── Exercise material ──

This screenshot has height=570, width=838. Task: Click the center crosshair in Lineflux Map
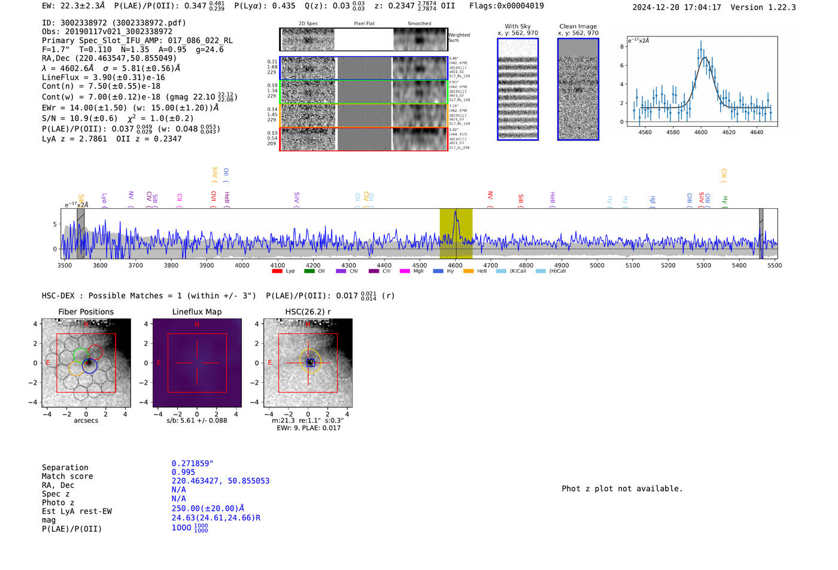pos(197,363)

───
── Exercise material ──

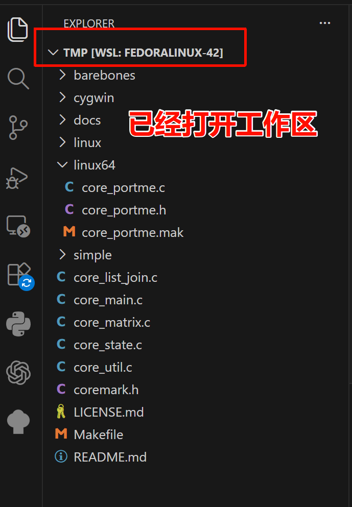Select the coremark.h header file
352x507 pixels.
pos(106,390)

───

* Description of the task: Arrange the data from the line with "Select the coremark.h header file" up to and including the line with "pos(106,390)" as a JSON list of strings, one string per line, with blank lines dropped. Leave the pictures out of the answer.

* Solution to the exercise:
[
  "Select the coremark.h header file",
  "352x507 pixels.",
  "pos(106,390)"
]